I hope you enjoy the recipe and find it similar if not exactly the same as Khalifa Bakers famous Nankhatai. Don't forget to rate and comment below if you try the recipe and I'd love to see some pictures of your baking adventures on social media too! Happy Baking!
Khalifa Nankhatai {Pakistani Cardamom Shortbread Cookies}
Ingredients
- 2 cups flour
- 4 tbsp gram flour {besan}
- 1 cup superfine sugar
- 1 cup almonds
- 1 cup ghee
- 20 pods cardamom {SEE NOTES}
- ½ tsp baking soda
- ⅛ cup milk
Instructions
- Dry roast the almonds in a non stick frying pan
- Dry roast the gram flour in a saucepan
- Cool and place the almonds in a ziplock bag and pound them with a rolling pin to chop them roughly
- Crush the cardamom pods using a mortar and pestle and remove the seeds. Throw away the green outer shells and grind the seeds to a powder (SEE NOTES)
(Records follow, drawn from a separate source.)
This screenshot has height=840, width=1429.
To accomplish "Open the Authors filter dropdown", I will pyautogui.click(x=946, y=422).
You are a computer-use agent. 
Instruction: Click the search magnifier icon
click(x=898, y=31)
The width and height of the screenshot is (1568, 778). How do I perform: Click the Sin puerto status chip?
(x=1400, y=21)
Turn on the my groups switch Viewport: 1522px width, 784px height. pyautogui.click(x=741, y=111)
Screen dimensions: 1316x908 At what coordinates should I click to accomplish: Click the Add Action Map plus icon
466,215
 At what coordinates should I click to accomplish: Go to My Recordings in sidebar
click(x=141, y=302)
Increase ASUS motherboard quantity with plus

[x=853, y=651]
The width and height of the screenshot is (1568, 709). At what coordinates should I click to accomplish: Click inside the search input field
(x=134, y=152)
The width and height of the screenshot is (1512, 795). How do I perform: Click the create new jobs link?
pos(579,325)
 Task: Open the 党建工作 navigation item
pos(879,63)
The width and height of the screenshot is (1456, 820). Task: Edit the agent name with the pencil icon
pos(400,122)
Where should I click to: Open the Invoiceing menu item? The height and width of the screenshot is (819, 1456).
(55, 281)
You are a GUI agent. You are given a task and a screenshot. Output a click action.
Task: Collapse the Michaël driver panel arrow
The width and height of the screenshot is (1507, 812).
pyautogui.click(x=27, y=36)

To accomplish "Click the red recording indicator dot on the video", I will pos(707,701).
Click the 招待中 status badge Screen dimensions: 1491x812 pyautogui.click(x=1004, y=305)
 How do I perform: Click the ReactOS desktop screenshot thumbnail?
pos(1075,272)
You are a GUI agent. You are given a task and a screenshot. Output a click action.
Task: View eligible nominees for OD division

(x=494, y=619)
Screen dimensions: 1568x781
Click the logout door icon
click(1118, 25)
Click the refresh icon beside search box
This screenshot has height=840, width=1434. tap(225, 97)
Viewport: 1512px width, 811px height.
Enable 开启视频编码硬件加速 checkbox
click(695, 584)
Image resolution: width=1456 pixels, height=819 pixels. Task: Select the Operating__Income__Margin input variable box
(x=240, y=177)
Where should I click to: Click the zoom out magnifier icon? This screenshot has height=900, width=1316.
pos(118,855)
- Grind the sugar unless you were able to source superfine sugar at your local store (SEE NOTES)
- Mix all of your ingredients except the almonds and the milk using a kitchenaid stand mixer or hand beaters (SEE NOTES)
- Mix in the chopped nuts
- Preheat the oven to 350 degrees
- Cool the mixture in the fridge for 15 minutes
- Shape the cookie dough into 24 round balls and place them on 2 baking sheets, leaving some room in between for the cookies to expand.
- Flatten the top with your hand to create a round disc
- Brush the top with the milk and bake for 15 minutes
- After 15 minutes, turn the oven off but leave the cookies in the oven for an additional 5 minutes
- Remove the cookies and cool completely on the tray before moving to a cooling rack (SEE NOTES)
Dear Nosheen,
Simply Awesome. Thank you very much for this lovely, easy to make, super delicious nankhatai recipe.
I reduced the sugar by about 15% and used baking powder instead of baking soda. It was simply perfect.
I’m based in Dubai and will no longer need to request my Pakistani colleagues to get me Khalifa Nankhatais from Lahore when they go on vacation ?. My Pakistani colleagues could not believe that I baked these cookies myself.
Thank you once again.
Regards,
Justin
Thank You Justin! I’m so glad you loved the recipe and found it easy as well. I appreciate you leaving a review -:)
These were wonderful! I didn’t crush my own cardamom but next time I will! I made a second batch with butter instead of ghee. Don’t wast your time! The ghee makes the texture of these cookies unique!
Thank You so much Renee. I’m so glad you
Liked these and yes do crush the cardamom! It’s a game changer!